■ **Your goal**
In the records that come next, find every line with "computer". Return those lines.

■ **Pixel coordinate grounding data**
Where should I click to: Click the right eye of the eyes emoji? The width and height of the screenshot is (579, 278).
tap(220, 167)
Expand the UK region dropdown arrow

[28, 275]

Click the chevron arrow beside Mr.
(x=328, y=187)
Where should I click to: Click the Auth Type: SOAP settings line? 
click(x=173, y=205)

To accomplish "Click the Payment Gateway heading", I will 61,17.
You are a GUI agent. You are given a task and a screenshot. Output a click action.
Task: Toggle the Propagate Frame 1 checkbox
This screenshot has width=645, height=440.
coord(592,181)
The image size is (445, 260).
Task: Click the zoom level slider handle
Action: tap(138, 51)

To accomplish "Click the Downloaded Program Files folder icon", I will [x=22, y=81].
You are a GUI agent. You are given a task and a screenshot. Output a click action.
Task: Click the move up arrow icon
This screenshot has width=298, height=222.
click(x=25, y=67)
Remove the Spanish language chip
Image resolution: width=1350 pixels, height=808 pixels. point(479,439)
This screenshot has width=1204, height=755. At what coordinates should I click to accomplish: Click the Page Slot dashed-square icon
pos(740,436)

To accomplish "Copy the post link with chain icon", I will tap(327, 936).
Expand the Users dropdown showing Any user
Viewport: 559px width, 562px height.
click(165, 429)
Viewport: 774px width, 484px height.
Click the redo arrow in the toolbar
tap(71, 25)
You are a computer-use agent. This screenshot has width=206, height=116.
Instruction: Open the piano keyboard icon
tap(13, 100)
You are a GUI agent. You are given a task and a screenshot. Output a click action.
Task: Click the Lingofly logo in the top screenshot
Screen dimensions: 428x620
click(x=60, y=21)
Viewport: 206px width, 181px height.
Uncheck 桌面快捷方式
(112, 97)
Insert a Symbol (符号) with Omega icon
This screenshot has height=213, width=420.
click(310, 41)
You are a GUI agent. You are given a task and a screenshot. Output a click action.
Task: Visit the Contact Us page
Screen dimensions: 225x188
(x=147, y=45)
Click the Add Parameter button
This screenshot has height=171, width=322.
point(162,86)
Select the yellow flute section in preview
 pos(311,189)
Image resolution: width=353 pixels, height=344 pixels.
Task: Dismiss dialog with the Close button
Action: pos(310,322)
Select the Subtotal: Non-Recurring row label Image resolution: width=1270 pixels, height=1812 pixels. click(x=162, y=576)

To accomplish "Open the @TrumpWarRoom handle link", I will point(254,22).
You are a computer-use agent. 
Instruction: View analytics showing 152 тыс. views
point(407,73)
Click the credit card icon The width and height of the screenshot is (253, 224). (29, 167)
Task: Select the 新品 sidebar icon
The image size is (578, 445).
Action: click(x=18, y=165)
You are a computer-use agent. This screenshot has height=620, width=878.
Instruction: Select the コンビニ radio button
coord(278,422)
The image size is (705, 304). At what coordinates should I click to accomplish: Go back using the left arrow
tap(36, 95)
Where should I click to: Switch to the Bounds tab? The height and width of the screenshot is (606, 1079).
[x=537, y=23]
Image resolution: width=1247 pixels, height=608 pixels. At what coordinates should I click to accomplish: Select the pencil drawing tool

■ **Exercise solution**
You are a computer-use agent. This screenshot has width=206, height=116.
You are a computer-use agent. 
You are a computer-use agent. This screenshot has height=620, width=878.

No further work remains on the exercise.